The tribunal restrained project proponent Welspun Energy (UP) Pvt. Ltd from carrying out any development work at the project site and directed it to restore the area, a fertile agricultural land surrounded by a reserved forest, to its original condition. It said the videography of the public hearing organized for the grant of environment clearance had shown the presence of gun-toting men among the people attending it, which reflected that the meet was not conducted in a free and fair manner.
“The entire process of consideration and appraisal of the proposal to grant environment clearance is found tainted so as to render it less credit worthy than the one expected by law, and as such makes it even more difficult to suggest safeguards in order to render the project a sustainable one... In our opinion, it is advisable to go through the entire process of environment clearance afresh before green signal is given to the project. We, therefore, allow this appeal and set aside the Environment Clearance dated August 21, 2014," a bench headed by Justice U.D. Salvi said.

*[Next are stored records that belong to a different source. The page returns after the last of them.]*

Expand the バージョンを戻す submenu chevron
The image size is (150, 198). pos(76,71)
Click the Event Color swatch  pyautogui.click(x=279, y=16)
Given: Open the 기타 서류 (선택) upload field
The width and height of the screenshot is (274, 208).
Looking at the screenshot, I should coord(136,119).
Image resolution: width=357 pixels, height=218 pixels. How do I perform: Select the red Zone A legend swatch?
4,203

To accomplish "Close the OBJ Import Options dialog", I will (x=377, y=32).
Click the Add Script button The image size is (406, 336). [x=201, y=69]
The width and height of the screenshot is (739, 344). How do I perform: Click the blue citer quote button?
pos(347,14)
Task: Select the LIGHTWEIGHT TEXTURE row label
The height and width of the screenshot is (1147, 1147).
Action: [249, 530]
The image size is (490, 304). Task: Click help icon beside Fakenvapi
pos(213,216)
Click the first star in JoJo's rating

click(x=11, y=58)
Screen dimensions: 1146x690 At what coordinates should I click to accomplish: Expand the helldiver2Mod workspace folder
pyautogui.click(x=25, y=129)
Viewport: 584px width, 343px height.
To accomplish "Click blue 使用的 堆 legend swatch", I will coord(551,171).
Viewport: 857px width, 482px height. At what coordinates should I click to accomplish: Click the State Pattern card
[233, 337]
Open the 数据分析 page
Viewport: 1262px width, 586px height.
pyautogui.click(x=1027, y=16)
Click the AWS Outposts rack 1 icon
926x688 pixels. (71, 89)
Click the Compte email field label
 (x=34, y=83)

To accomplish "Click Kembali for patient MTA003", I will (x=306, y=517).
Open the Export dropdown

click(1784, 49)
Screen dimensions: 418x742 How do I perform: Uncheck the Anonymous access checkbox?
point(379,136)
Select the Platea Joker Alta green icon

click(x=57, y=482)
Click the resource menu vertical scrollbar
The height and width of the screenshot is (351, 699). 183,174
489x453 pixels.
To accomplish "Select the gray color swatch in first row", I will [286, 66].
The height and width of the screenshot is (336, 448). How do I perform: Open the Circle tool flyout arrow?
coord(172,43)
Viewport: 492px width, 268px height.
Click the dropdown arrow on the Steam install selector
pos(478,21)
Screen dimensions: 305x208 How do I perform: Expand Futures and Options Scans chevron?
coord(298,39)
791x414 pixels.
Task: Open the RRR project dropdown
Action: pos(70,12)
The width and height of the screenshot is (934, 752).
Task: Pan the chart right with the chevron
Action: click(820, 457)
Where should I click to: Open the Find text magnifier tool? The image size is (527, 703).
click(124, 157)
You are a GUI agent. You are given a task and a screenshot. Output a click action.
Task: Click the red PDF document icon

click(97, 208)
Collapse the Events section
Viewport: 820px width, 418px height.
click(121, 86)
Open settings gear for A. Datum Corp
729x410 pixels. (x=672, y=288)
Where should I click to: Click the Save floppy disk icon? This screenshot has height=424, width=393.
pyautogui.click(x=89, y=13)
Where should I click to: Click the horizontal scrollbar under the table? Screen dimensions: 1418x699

The NGT said the Environment Clearance Regulations, 2006, lay down a chain of “interconnected" processes to make a complete mechanism required to assess the potential impact of the project on the environment. “Every piece of information/data furnished and/or collected at every stage of the process is expected to be wholesome, free from any twist or turn, in order to truly aid the correct appraisal of the potential impact of the project," it said.
The judgement was passed on a plea filed by environmental activists Debadityo Sinha, Shiv Kumar Upadhyay and Mukesh Kumar who had alleged that Welspun Energy had suppressed facts to obtain environment clearance and there have been violations of the provisions of the 2006 notification.
Finding fault with public consultation conducted for grant of environment clearance, the bench noted that the videography had revealed the presence of gun-toting men among those attending the meet. “Arms like guns are bound to strike fear in the hearts of men around and dominate their free will. It is, therefore, difficult to call this public hearing as a free and fairly conducted public hearing," said the bench, which included expert member Ranjan Chatterjee.
The bench also agreed with the contention that withdrawal of massive quantity of water from the Upper Khajuri Dam and Ganga through a pipeline would affect the ecological flow of Ganga and severely affect the Gangetic Biodiversity including Gangetic dolphins found in Mirzapur stretch.